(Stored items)
══════

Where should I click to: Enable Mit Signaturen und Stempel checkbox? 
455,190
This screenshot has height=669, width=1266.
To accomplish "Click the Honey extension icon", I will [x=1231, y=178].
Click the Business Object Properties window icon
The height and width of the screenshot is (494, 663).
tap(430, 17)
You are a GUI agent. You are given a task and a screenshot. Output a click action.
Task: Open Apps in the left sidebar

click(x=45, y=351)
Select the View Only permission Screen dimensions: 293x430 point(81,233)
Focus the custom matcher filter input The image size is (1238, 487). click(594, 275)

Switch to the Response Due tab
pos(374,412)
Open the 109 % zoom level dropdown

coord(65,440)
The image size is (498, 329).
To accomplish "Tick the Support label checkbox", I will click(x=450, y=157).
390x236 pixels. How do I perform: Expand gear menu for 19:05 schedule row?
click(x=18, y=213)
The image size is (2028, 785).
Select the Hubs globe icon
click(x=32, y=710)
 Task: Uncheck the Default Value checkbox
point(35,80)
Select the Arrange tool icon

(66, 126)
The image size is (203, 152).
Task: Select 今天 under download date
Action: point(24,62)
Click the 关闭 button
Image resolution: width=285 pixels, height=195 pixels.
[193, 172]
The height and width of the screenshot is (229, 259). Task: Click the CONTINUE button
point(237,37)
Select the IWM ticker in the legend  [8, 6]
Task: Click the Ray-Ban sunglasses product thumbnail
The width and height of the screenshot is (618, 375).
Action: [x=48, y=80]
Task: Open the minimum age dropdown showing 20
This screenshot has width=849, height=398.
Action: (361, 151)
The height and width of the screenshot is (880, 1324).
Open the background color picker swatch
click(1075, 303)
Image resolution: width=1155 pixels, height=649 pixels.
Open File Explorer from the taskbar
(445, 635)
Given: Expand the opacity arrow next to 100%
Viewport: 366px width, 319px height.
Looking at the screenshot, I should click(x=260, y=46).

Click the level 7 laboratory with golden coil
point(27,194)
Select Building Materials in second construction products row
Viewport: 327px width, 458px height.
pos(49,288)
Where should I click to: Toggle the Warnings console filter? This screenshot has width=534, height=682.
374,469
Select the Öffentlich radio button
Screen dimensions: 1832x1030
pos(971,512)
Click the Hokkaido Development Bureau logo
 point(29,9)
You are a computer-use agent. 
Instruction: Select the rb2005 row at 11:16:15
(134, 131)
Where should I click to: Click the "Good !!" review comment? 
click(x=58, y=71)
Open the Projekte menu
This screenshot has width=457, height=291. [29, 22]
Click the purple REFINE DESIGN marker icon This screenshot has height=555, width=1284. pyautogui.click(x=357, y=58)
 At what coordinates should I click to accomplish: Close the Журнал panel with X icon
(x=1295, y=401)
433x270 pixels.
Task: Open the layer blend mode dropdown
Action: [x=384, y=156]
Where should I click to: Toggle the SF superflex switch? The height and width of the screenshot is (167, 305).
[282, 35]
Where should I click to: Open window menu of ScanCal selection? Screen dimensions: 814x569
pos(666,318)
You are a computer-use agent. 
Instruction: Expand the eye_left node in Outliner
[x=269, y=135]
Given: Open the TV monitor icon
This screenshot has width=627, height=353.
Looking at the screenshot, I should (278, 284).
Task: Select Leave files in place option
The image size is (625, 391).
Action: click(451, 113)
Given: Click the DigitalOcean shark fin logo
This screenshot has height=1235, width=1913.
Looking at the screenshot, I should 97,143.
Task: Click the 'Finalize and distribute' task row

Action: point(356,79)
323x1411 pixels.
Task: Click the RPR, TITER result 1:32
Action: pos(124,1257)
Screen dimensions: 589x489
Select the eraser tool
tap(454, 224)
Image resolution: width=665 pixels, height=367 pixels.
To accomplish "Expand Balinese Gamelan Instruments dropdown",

══════

YOUR ASSIGNMENT:
Your answer should be an exact transcription of the data above.

YOUR RESPONSE:
Where should I click to: Enable Mit Signaturen und Stempel checkbox? 
455,190
This screenshot has height=669, width=1266.
To accomplish "Click the Honey extension icon", I will [x=1231, y=178].
Click the Business Object Properties window icon
The height and width of the screenshot is (494, 663).
tap(430, 17)
You are a GUI agent. You are given a task and a screenshot. Output a click action.
Task: Open Apps in the left sidebar

click(x=45, y=351)
Select the View Only permission Screen dimensions: 293x430 point(81,233)
Focus the custom matcher filter input The image size is (1238, 487). click(594, 275)

Switch to the Response Due tab
pos(374,412)
Open the 109 % zoom level dropdown

coord(65,440)
The image size is (498, 329).
To accomplish "Tick the Support label checkbox", I will click(x=450, y=157).
390x236 pixels. How do I perform: Expand gear menu for 19:05 schedule row?
click(x=18, y=213)
The image size is (2028, 785).
Select the Hubs globe icon
click(x=32, y=710)
 Task: Uncheck the Default Value checkbox
point(35,80)
Select the Arrange tool icon

(66, 126)
The image size is (203, 152).
Task: Select 今天 under download date
Action: point(24,62)
Click the 关闭 button
Image resolution: width=285 pixels, height=195 pixels.
[193, 172]
The height and width of the screenshot is (229, 259). Task: Click the CONTINUE button
point(237,37)
Select the IWM ticker in the legend  [8, 6]
Task: Click the Ray-Ban sunglasses product thumbnail
The width and height of the screenshot is (618, 375).
Action: [x=48, y=80]
Task: Open the minimum age dropdown showing 20
This screenshot has width=849, height=398.
Action: (361, 151)
The height and width of the screenshot is (880, 1324).
Open the background color picker swatch
click(1075, 303)
Image resolution: width=1155 pixels, height=649 pixels.
Open File Explorer from the taskbar
(445, 635)
Given: Expand the opacity arrow next to 100%
Viewport: 366px width, 319px height.
Looking at the screenshot, I should click(x=260, y=46).

Click the level 7 laboratory with golden coil
point(27,194)
Select Building Materials in second construction products row
Viewport: 327px width, 458px height.
pos(49,288)
Where should I click to: Toggle the Warnings console filter? This screenshot has width=534, height=682.
374,469
Select the Öffentlich radio button
Screen dimensions: 1832x1030
pos(971,512)
Click the Hokkaido Development Bureau logo
 point(29,9)
You are a computer-use agent. 
Instruction: Select the rb2005 row at 11:16:15
(134, 131)
Where should I click to: Click the "Good !!" review comment? 
click(x=58, y=71)
Open the Projekte menu
This screenshot has width=457, height=291. [29, 22]
Click the purple REFINE DESIGN marker icon This screenshot has height=555, width=1284. pyautogui.click(x=357, y=58)
 At what coordinates should I click to accomplish: Close the Журнал panel with X icon
(x=1295, y=401)
433x270 pixels.
Task: Open the layer blend mode dropdown
Action: [x=384, y=156]
Where should I click to: Toggle the SF superflex switch? The height and width of the screenshot is (167, 305).
[282, 35]
Where should I click to: Open window menu of ScanCal selection? Screen dimensions: 814x569
pos(666,318)
You are a computer-use agent. 
Instruction: Expand the eye_left node in Outliner
[x=269, y=135]
Given: Open the TV monitor icon
This screenshot has width=627, height=353.
Looking at the screenshot, I should (278, 284).
Task: Select Leave files in place option
The image size is (625, 391).
Action: click(451, 113)
Given: Click the DigitalOcean shark fin logo
This screenshot has height=1235, width=1913.
Looking at the screenshot, I should 97,143.
Task: Click the 'Finalize and distribute' task row

Action: point(356,79)
323x1411 pixels.
Task: Click the RPR, TITER result 1:32
Action: pos(124,1257)
Screen dimensions: 589x489
Select the eraser tool
tap(454, 224)
Image resolution: width=665 pixels, height=367 pixels.
To accomplish "Expand Balinese Gamelan Instruments dropdown",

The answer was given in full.